Difficult conversations are a hallmark of medicine. Patients and their families rely on us to share the facts about their illnesses that are sometimes hard to hear. While many clinicians begin to do this while training, our effectiveness in these conversations develops throughout a career. Telling a young mother she has an aggressive cancer or a teenager he’ll never walk again requires a challenging blend of objectivity, compassion and emotional intelligence. Even for those senior and experienced, it’s never easy.
In our ICUs we are having far too many difficult discussions informing patients and families with COVID-19 about the dire nature of their condition. Given the vast majority now dying from COVID-19 are unvaccinated, these tragic discussions would be far less common if as a society we were able to have the right conversations about science and public health. Discussions about what is true and real — in our homes, workplaces, schools and communities.
Given the polarity of public opinions, conversations about COVID-19 and vaccination may seem to us as difficult as the hard conversations about a poor prognosis — evoking conflict or even anger. And like other hard conversations, these also take an emotional toll.

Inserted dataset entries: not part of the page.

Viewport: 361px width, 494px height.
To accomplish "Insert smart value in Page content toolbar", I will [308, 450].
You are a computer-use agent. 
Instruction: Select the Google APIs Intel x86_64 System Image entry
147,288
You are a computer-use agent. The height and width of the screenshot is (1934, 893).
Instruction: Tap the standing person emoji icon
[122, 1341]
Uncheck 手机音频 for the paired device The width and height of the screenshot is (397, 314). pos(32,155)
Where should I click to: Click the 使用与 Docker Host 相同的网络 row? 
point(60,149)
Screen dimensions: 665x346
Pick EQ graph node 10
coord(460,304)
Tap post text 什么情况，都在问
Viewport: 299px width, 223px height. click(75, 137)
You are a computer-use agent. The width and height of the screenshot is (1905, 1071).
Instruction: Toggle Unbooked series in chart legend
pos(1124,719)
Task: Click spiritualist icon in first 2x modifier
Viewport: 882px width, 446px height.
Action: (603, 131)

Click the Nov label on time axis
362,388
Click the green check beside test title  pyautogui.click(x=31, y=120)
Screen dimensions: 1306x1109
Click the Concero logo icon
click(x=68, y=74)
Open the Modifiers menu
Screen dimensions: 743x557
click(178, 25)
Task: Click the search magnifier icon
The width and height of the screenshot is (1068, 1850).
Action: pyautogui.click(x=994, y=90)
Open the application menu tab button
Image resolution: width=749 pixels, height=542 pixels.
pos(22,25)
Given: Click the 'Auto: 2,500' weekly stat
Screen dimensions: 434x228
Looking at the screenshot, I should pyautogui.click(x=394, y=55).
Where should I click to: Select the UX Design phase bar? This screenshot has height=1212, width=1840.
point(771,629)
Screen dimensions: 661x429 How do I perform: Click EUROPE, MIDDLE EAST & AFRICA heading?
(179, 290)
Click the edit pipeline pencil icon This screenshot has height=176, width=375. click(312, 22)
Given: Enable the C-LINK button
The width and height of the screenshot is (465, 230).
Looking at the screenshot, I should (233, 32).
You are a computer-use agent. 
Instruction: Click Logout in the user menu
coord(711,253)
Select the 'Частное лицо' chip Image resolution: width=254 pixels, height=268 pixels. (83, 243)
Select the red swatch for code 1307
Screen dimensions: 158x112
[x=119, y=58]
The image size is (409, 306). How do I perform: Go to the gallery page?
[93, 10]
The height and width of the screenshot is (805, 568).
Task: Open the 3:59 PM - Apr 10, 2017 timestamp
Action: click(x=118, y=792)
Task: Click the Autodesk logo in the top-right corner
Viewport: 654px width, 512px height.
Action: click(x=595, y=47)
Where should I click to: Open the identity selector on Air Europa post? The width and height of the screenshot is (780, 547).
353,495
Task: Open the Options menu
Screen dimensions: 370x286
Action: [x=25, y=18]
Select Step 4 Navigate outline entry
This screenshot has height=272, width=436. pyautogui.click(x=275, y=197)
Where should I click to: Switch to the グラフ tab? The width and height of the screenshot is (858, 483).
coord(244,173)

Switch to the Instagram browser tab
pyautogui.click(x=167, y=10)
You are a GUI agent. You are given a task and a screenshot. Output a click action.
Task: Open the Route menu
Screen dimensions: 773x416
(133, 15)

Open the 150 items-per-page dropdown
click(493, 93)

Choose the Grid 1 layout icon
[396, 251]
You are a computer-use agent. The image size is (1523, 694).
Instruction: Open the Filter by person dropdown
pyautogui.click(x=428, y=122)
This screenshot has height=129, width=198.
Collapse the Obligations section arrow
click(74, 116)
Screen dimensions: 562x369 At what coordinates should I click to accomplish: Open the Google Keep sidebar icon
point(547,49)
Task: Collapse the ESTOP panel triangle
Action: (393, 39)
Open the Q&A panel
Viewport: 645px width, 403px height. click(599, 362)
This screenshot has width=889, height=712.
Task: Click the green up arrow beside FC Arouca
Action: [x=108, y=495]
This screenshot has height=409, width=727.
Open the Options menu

As humans, most of us don’t gravitate to conflict any more than delivering bad news. We take a deep breath before sharing a poor prognosis just as we do when confronting patients, co-workers, friends and family who hold untenable views on vaccination.
As we do this, it may seem as if we’re talking into a void as we watch ICUs bulge even as our country struggles to persuade millions to get vaccinated. Yet it is vital that we rise to the occasion and have these hard conversations. And there is a benefit that extends beyond our hope of convincing those we encounter.
The larger benefit is trust. Vanderbilt, and institutions like us across the country, are reservoirs of public trust. Recall the early days of COVID-19 when trust in health care professionals spiked as grocery shelves emptied? Our communities turned to us for reassurance and guidance.
As I told Vanderbilt University School of Medicine’s 2021 graduating class, trust is a funny thing. It is strong yet fragile — and most definitely it is fickle. What we have seen throughout the pandemic is a deep kind of trust — a trust that only could peek through the fog when the world turned upside down and when staying alive is what matters most.
We sustain that deeper trust by speaking the truth regardless of how receptive the audience may be. While it feels as if we are awash in patients who aren’t hearing the message, what we don’t see is the millions who are — including people who were on the fence, but decided to be vaccinated because of people they know, trust and admire at Vanderbilt. The public’s trust in the care we deliver is as important to healing our patients as advancing our treatments and diagnostics.
People remember for decades when we speak the truth in times of turmoil. And the hardest conversations are those longest remembered.